Integrating multimeric threading with high-throughput experiments for structural interactome of Escherichia coli

Genome-wide protein-protein interaction (PPI) determination remains a significant unsolved problem in structural biology. The difficulty is twofold since high-throughput experiments (HTEs) have often a high false-positive rate in assigning PPIs, and PPI quaternary structures are more difficult to solve than tertiary structures using traditional structural biology techniques. We proposed a uniform pipeline to address both problems, which first recognizes PPIs by combining multi-chain threading alignments with HTE results using naive Bayesian classifiers, where the quaternary complex structures are then constructed by mapping the monomer models with the dimeric threading frameworks through interface-specific structural alignments. The pipeline was applied to the Escherichia coli genome and created 35,125 confident PPIs which is 4.5-fold higher than HTE alone. Graphic analyses of the PPI networks revealed a scale-free cluster size distribution, which was found critical to the robustness of genome evolution and the centrality of functionally important proteins that are essential to E. coli survival.
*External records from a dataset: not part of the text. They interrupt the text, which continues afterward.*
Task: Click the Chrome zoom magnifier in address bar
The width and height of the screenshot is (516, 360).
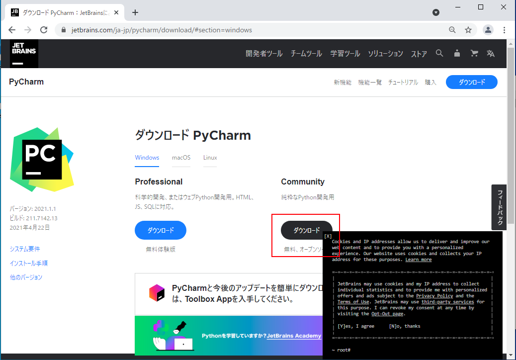Action: (x=452, y=30)
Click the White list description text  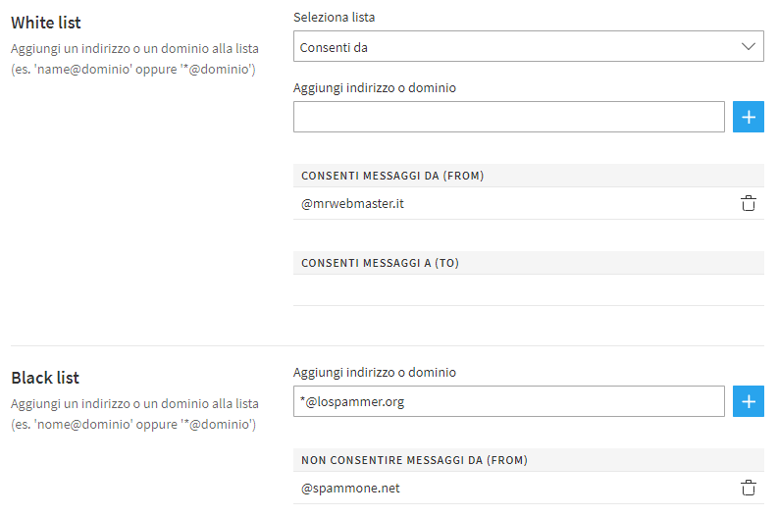tap(134, 59)
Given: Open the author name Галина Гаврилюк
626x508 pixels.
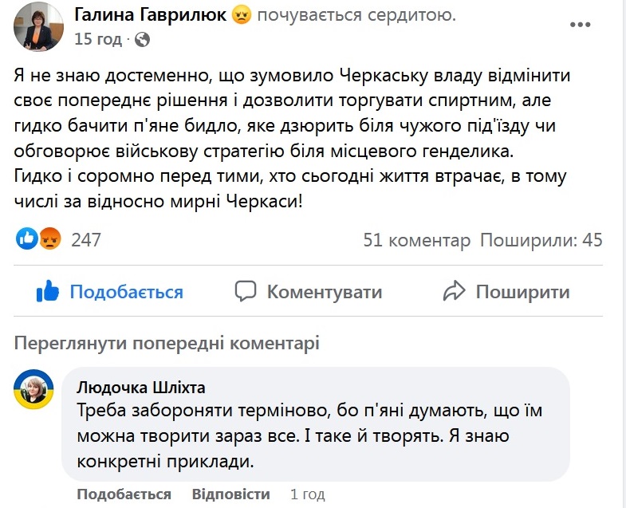Looking at the screenshot, I should coord(148,14).
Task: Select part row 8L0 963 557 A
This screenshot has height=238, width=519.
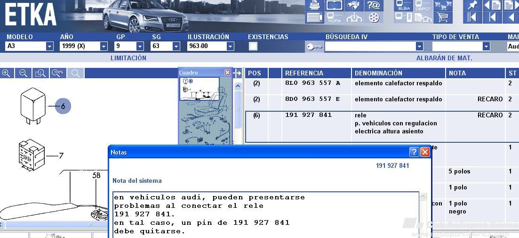Action: 312,83
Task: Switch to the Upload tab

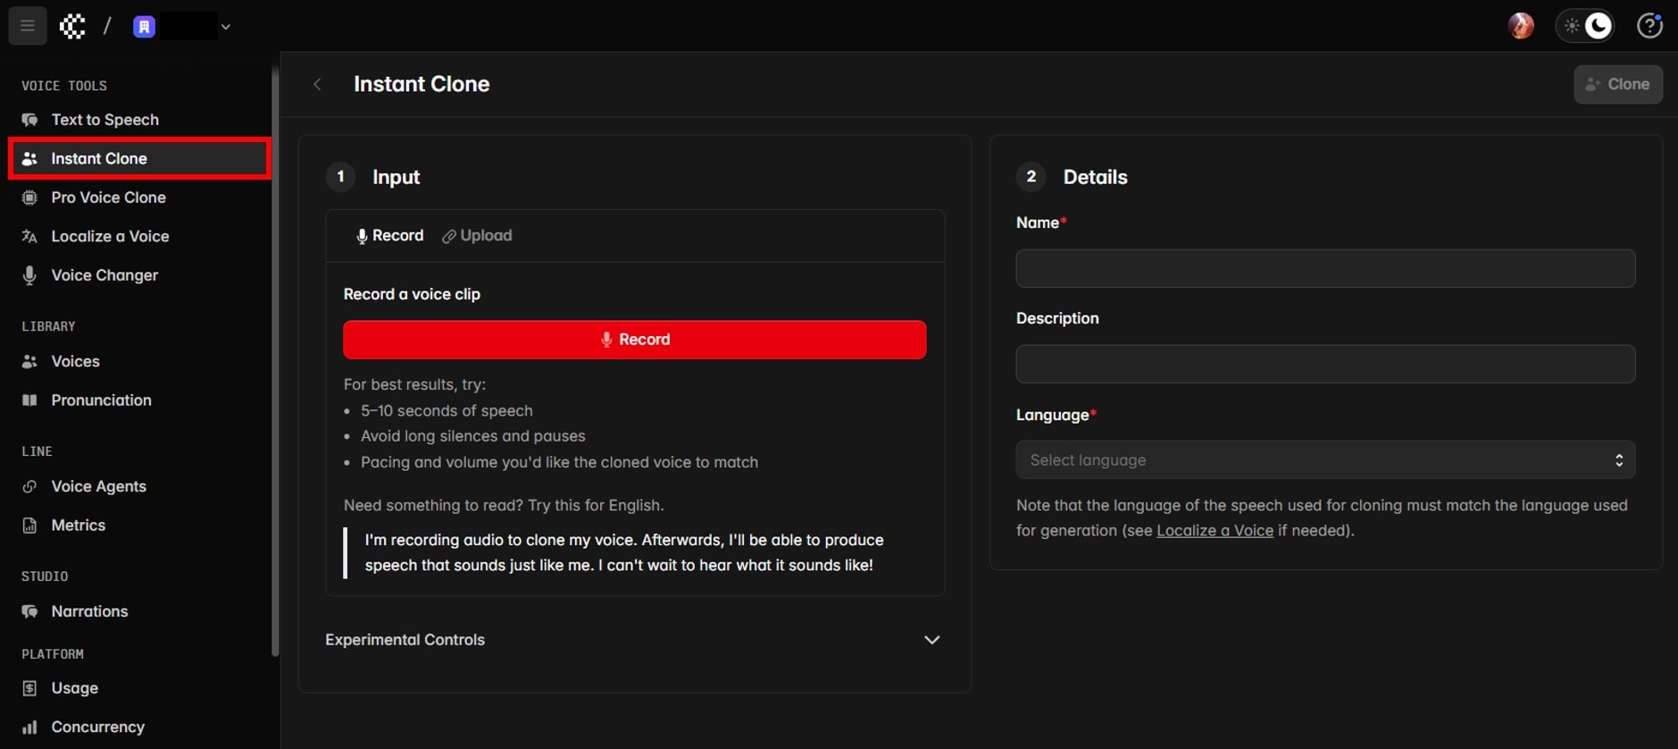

Furthermore, complex structure models were constructed for all predicted E. coli PPIs based on the quaternary threading alignments, where 6,771 of them were found to have a high confidence score that corresponds to the correct fold of the complexes with a TM-score >0.5 and 93 showed a close consistency with the later released experimental structures with an average TM-score=0.73. These results demonstrated the significant usefulness of threading-based homologous modeling in both genome-wide PPI network detection and complex structural construction.